Hardwood Floor Buying Guide: The Difference Between Solid and Engineered Hardwood

When choosing between solid hardwood vs. engineered hardwood, factor in where you plan to install it and how much you can spend. Learn how to make the best hardwood choice here.

By Tamara Gane


If you’re considering upgrading your home with the beauty and warmth of hardwood floors, chances are you’re deciding whether solid hardwoods or engineered hardwoods will be the best fit for your situation. They look virtually the same when installed since the top layer of both is finished wood. So which is the right choice? The first step to answering that question is simply understanding the differences between solid vs. engineered hardwoods.


What is Solid Hardwood?

Solid hardwood is exactly what it sounds like: a solid piece of wood. The boards are generally ¾ of an inch thick.




Where Can Solid Hardwood Be Installed?

Solid Hardwoods are usually installed via a nail down or stapling method, although occasionally they can be glued. Solid hardwoods can’t be installed over concrete or below grade situations like basements because they are susceptible to moisture and likely to warp, cup, and expand in such conditions. For this reason, they are generally not recommended for full bathrooms, although powder rooms are fine. Many people with open floor plans choose to install them in kitchens, and they are a good fit there, so long as you’re careful to use mats in front of your sink and clean up spills.

• Data shown
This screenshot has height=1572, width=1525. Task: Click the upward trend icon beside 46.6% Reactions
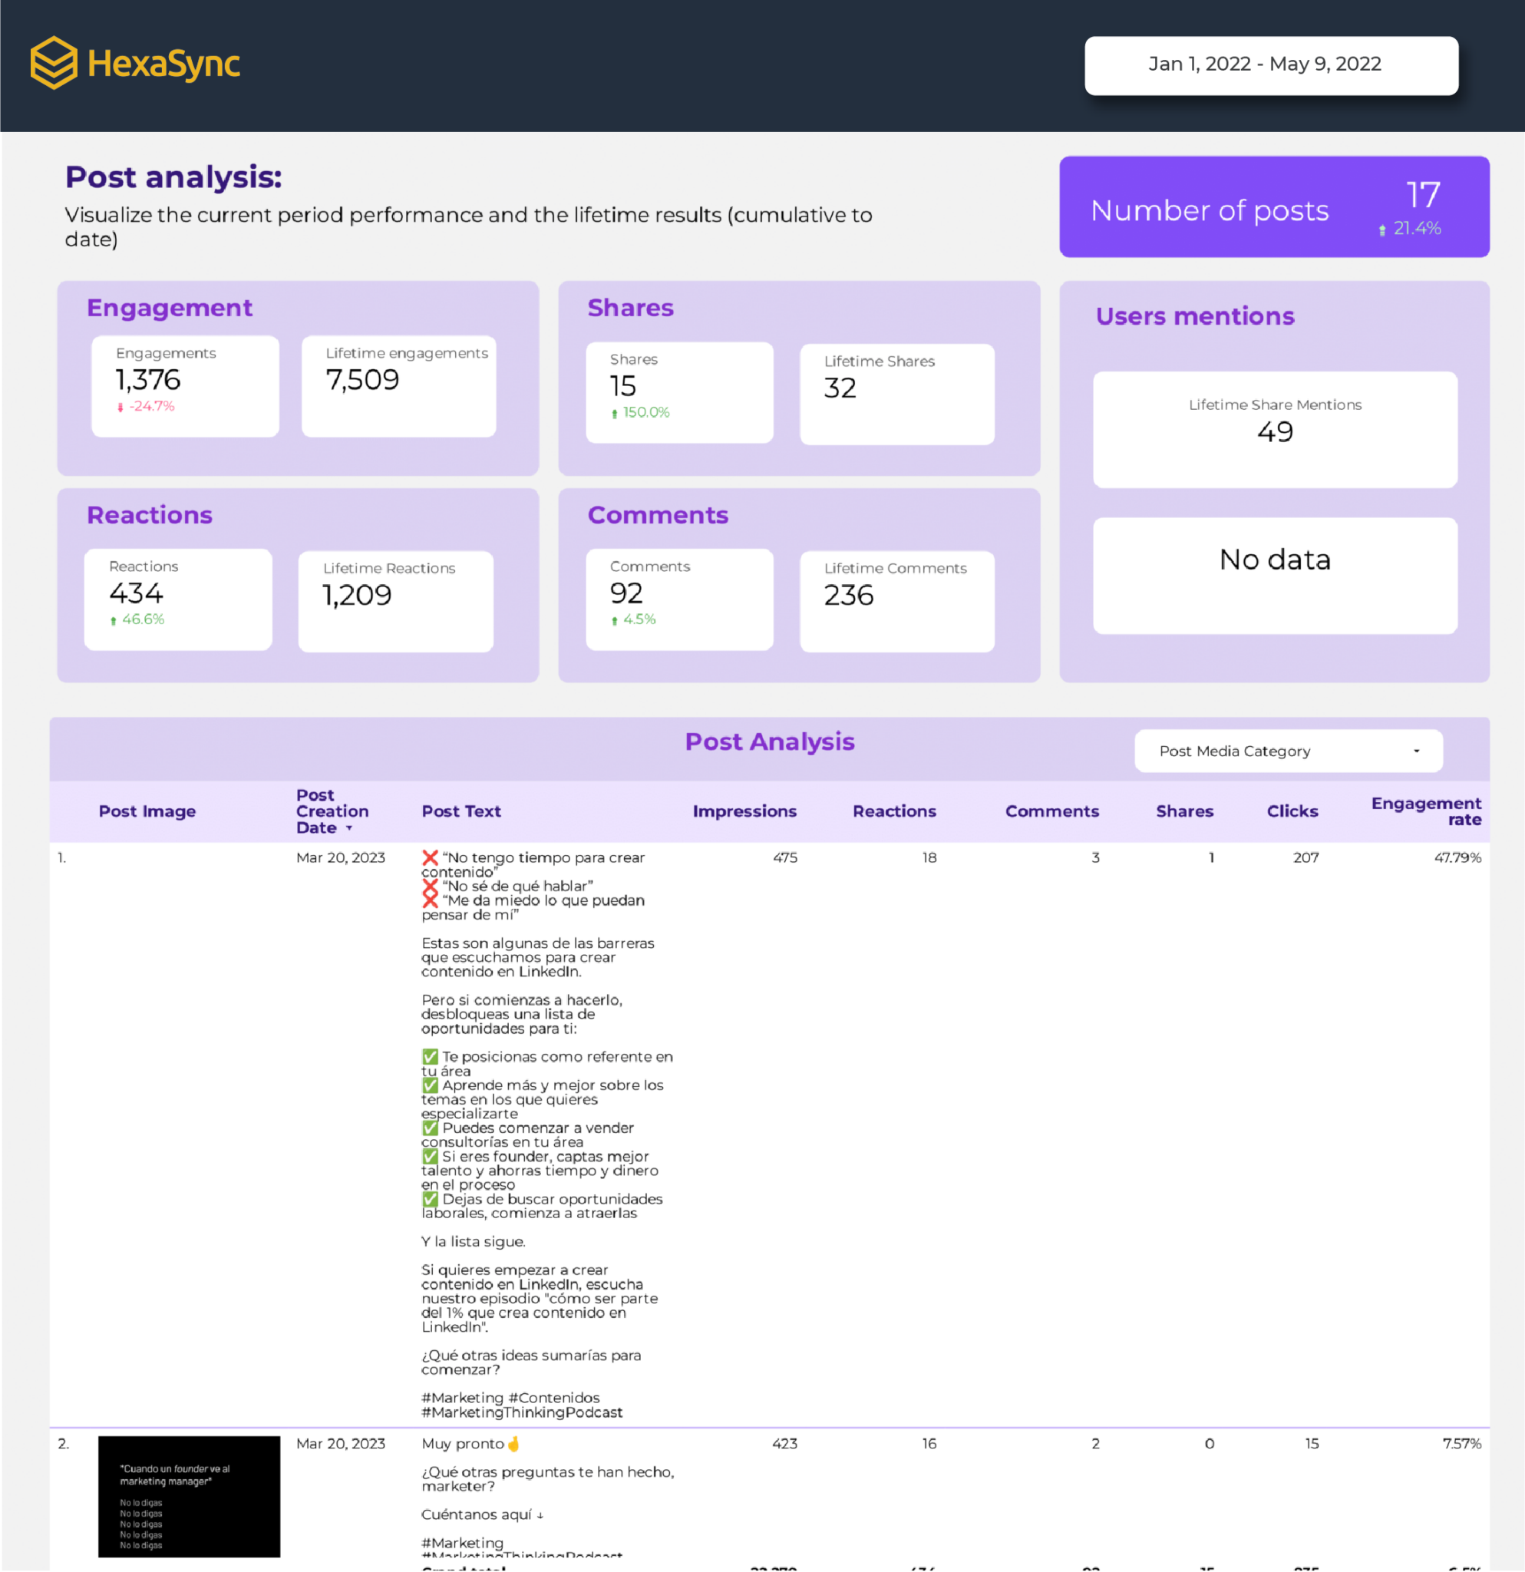(115, 619)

• Prompt
From the hardwood flooring guide above, write out word for word the passage between "By Tamara Gane" and "vs. engineered hardwoods.", inclusive.

• Output of the task
By Tamara Gane


If you’re considering upgrading your home with the beauty and warmth of hardwood floors, chances are you’re deciding whether solid hardwoods or engineered hardwoods will be the best fit for your situation. They look virtually the same when installed since the top layer of both is finished wood. So which is the right choice? The first step to answering that question is simply understanding the differences between solid vs. engineered hardwoods.